→ **Work task**: Type out the data exactly as given. Skip any image.

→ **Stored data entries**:
_____
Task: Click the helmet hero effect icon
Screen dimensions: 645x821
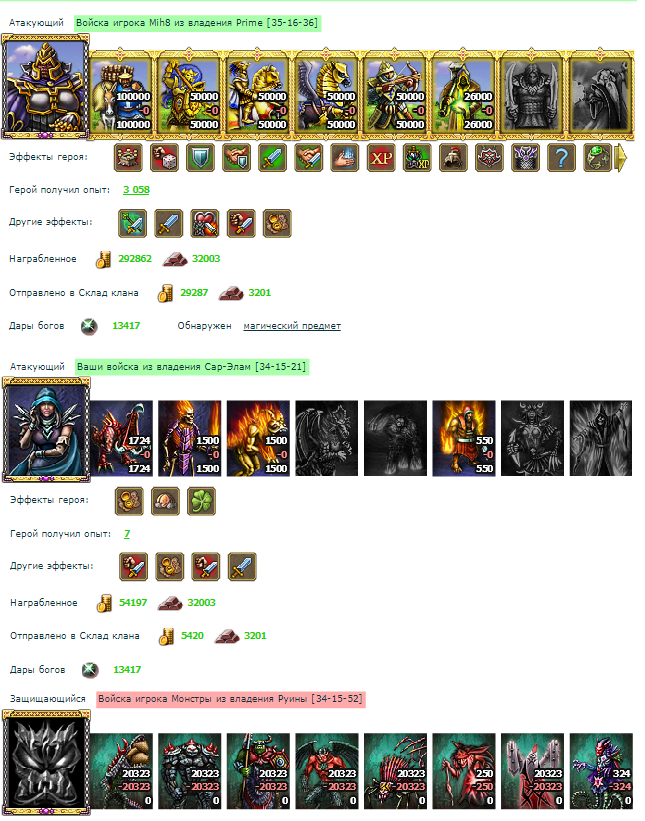Action: click(x=453, y=158)

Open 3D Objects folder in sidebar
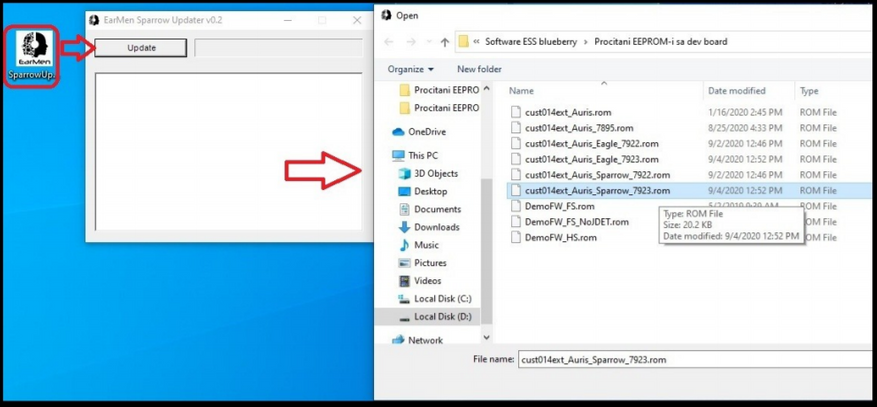click(x=435, y=174)
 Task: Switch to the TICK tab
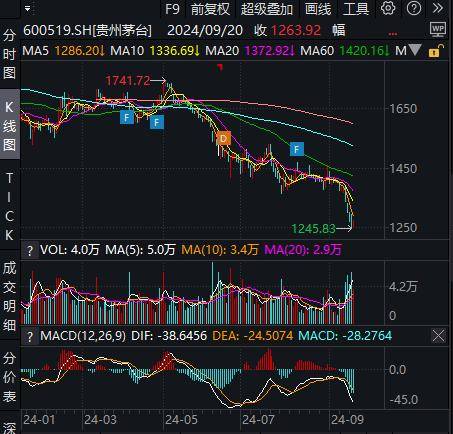(x=9, y=207)
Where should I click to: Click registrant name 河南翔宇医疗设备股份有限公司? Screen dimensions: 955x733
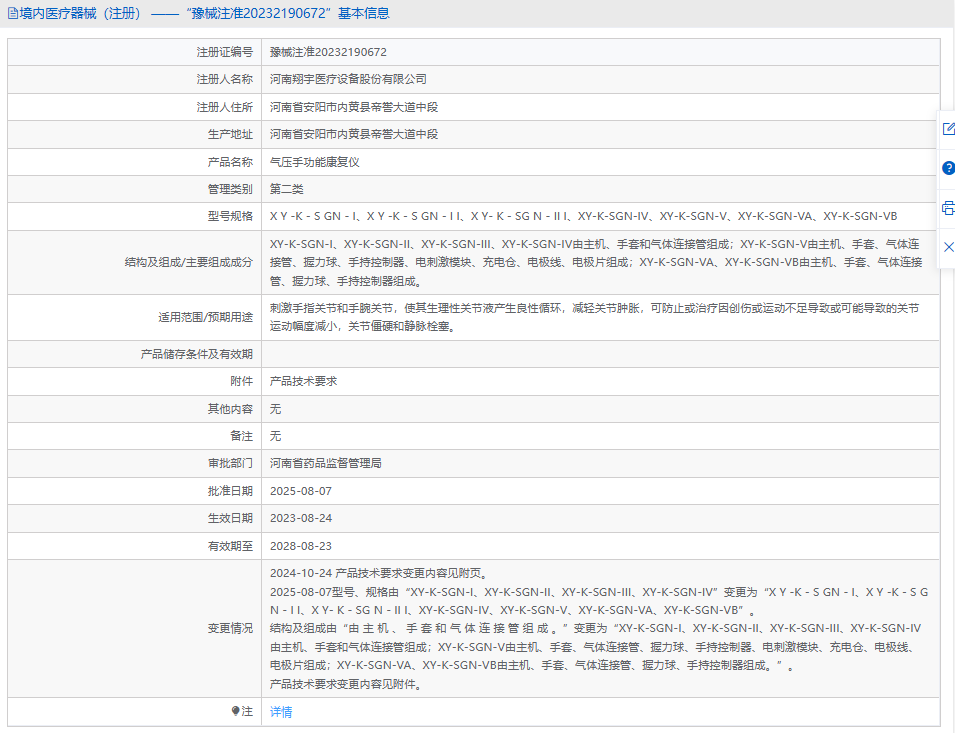pos(348,79)
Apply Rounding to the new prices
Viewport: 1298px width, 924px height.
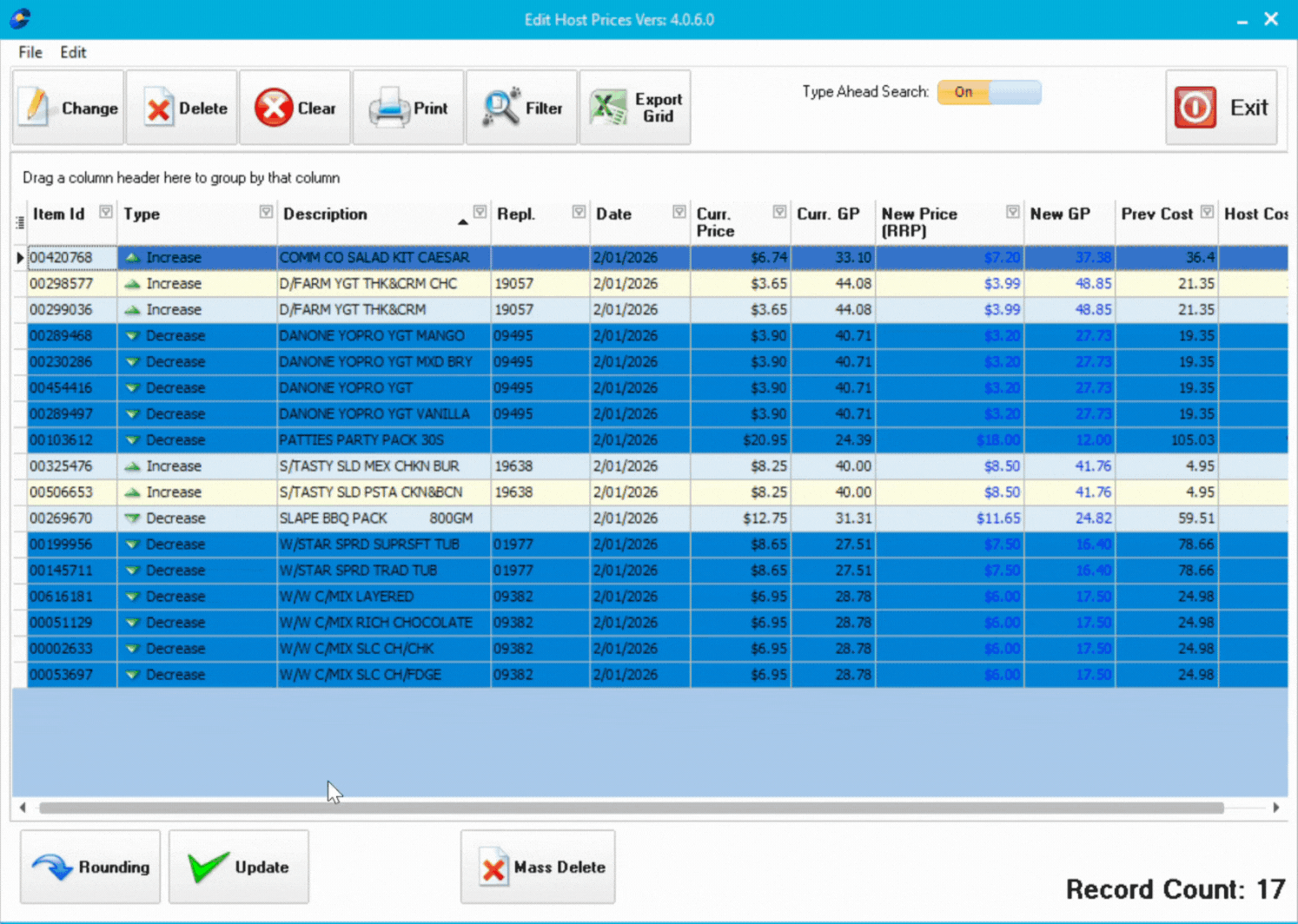click(89, 866)
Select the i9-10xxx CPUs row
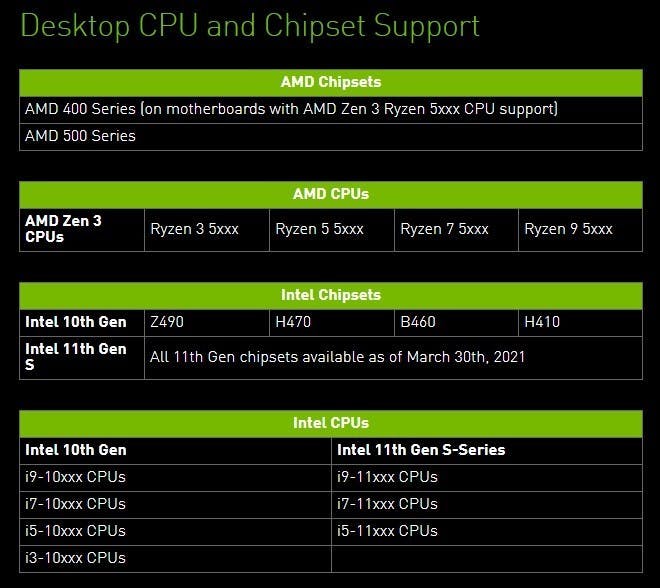Image resolution: width=660 pixels, height=588 pixels. [x=176, y=478]
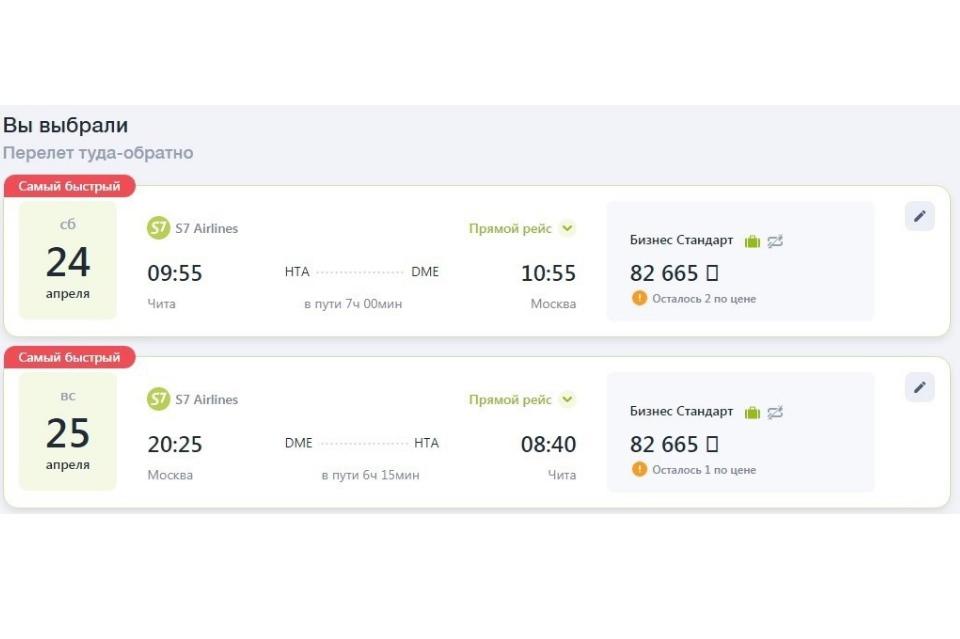Expand Прямой рейс details for return flight
Image resolution: width=960 pixels, height=639 pixels.
click(x=568, y=400)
_____
→ **Completed task**:
Task: Click the helmet hero effect icon
Screen dimensions: 645x821
Action: click(x=453, y=158)

Open 3D Objects folder in sidebar
click(x=435, y=174)
 Task: Switch to the TICK tab
(x=9, y=207)
Where should I click to: Click registrant name 河南翔宇医疗设备股份有限公司? Screen dimensions: 955x733
pos(348,79)
Apply Rounding to the new prices
Viewport: 1298px width, 924px height.
click(89, 866)
Select the i9-10xxx CPUs row
Image resolution: width=660 pixels, height=588 pixels. [x=176, y=478]
Expand Прямой рейс details for return flight
Image resolution: width=960 pixels, height=639 pixels.
click(x=568, y=400)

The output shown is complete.